__Parts of the exercise__:
(a) In the news article about the Ensus bioethanol plant, which company's UK arm is in charge of buying wheat for the plant?
(b) Name every company in the consortium that the news article about the Ensus bioethanol plant says is opening a separate bioethanol plant in the same region.
(c) Carry on the news article about the Ensus bioethanol plant from its final sentence.

__Passage provided__:

○ ○ ○ ○ ○ ○ ○

11:50 UK, 26th October 2009, by Agrimoney.com
Delayed fuel plant to get wheat 'within the month'

Europe's largest bioethanol refinery, which expected to use 1.2m tonnes of wheat a year, is poised "within the next month" to take its first deliveries of grain.

The Ensus bioethanol plant should by late December to begin production of ethanol from wheat, delivered initially from farms and merchants nearby its site in the north of England.

The imminent opening, delayed from the summer by strikes, has prompted the UK arm of Glencore, which is in charge of procuring wheat for the plant, to step up calls for wheat for the site.

The recovery in wheat prices, which in London have recovered from £91 a tonne last month to £104.50 a tonne on Monday, "should offer an opportunity for growers to start making sales into there", Hugh Schryver, at Glencore, said.

"We are buying parcels [for] December onwards."

Wheat procurement 

The site has, with a separate bioethanol plant being opened in the same region by a consortium of Associated British Foods, BP and DuPont, has the potential to make the UK a net importer of wheat for the first time.

The UK typically exports about 2m-2.5m tonnes of wheat a year.

However, many observers expect the Ensus plant, backed by US proviate equity funds Carlyle Geroup and Riverstone, to take a large proportion of its wheat from abroad.

○ ○ ○ ○ ○ ○ ○

__Records supplied__:
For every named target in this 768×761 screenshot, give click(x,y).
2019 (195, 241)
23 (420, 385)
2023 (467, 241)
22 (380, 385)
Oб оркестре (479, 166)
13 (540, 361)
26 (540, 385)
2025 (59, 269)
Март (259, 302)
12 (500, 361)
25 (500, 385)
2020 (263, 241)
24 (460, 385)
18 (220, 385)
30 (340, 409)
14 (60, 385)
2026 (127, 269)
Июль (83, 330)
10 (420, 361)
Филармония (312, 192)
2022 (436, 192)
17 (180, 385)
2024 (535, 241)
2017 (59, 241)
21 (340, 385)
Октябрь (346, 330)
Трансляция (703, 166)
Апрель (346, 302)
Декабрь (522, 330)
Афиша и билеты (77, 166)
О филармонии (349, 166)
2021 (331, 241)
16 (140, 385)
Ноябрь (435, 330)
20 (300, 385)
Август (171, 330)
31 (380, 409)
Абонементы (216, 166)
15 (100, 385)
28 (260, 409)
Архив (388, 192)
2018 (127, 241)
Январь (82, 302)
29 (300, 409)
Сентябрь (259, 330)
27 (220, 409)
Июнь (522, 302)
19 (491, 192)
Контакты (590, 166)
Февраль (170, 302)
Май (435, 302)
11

○ ○ ○ ○ ○ ○ ○

__Answers__:
(a) Glencore

(b) Associated British Foods, BP and DuPont

(c)
"The plant has got to be made an economically viable proposition," Glencore trader Nick Oakhill told Agrimoney.com.

"That means getting wheat from wherever is economically best placed."

Glencore has yet to decide whether to move to buy wheat though farm contracts, with further finessing of procurement strategy expected once the biorefinery has been tested with various specifications of grain.

'Exceptional opportunity' 

The plant will also, as a byproduct, produce so-called dried distiller's grains with solutes, an animal feed which Savills, the land agency, has identified as potential alternative for north of England livestock producers.

"Approximately 30% of the grain used for ethanol production is returned as a high energy, high protein animal feed," the land agency said in a livestock report in August.

"It is bulky and expensive to transport, but for those intensive livestock producers in close proximity to a bioethanol plant it may provide an exceptional opportunity."